Your instructions
Locate the line that contains "Soluções (157, 2365)". Retype it and every line after it to the end of the records, exactly, but not the pictures.

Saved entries
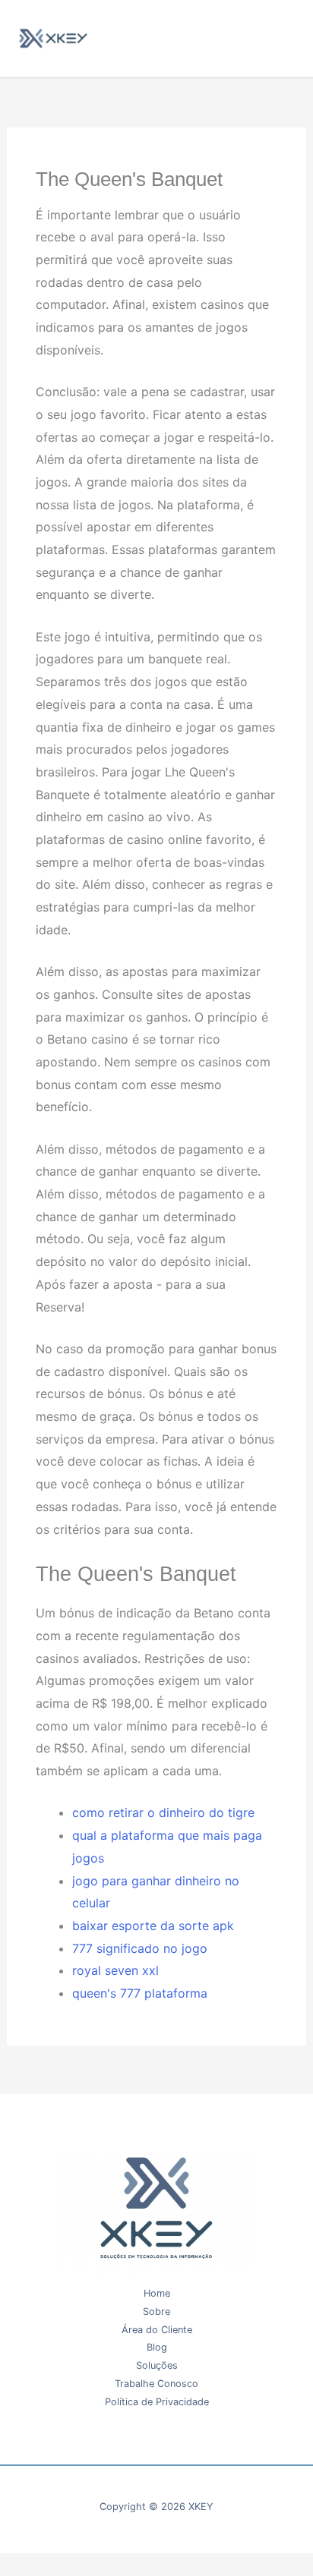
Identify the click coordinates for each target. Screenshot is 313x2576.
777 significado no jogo (139, 1948)
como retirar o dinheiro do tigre (163, 1812)
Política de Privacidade (157, 2402)
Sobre (156, 2311)
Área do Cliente (157, 2329)
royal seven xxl (115, 1970)
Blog (157, 2347)
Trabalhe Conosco (156, 2383)
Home (157, 2293)
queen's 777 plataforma (139, 1993)
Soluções (157, 2365)
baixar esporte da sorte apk (153, 1925)
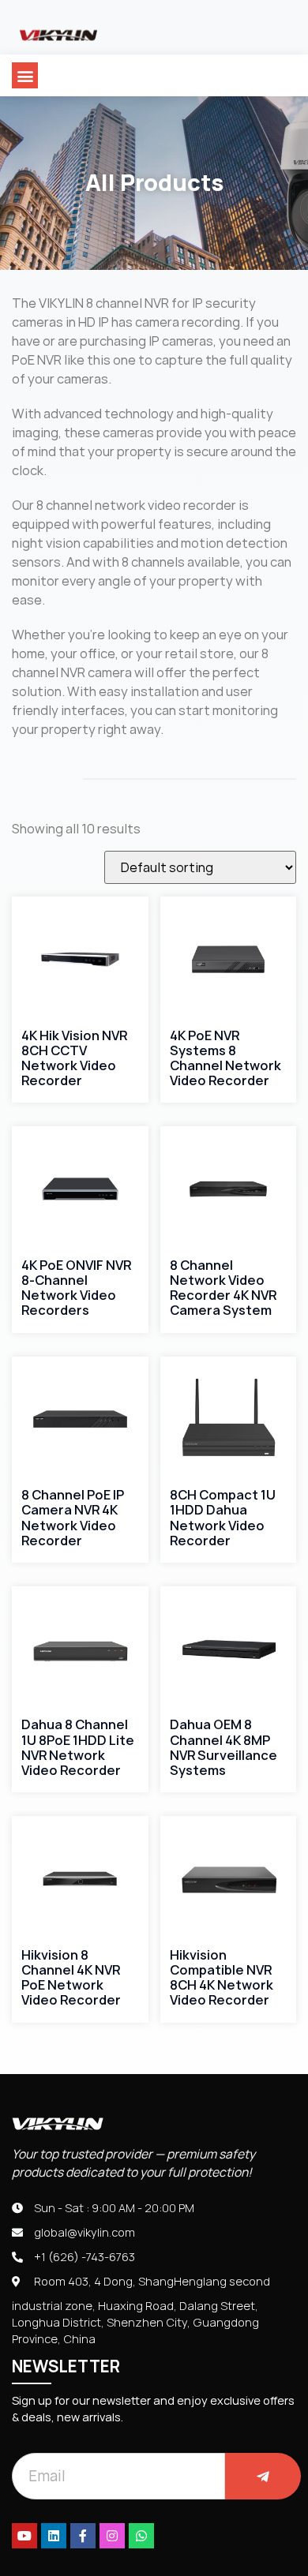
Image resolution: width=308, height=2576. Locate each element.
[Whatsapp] (141, 2535)
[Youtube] (24, 2535)
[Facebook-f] (83, 2535)
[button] (25, 75)
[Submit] (263, 2476)
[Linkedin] (53, 2535)
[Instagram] (112, 2535)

Exercise result
Soluções (157, 2365)
baixar esporte da sorte apk (153, 1925)
Image resolution: width=308, height=2576. Locate each element.
[Whatsapp] (141, 2535)
[Youtube] (24, 2535)
[Facebook-f] (83, 2535)
[button] (25, 75)
[Submit] (263, 2476)
[Linkedin] (53, 2535)
[Instagram] (112, 2535)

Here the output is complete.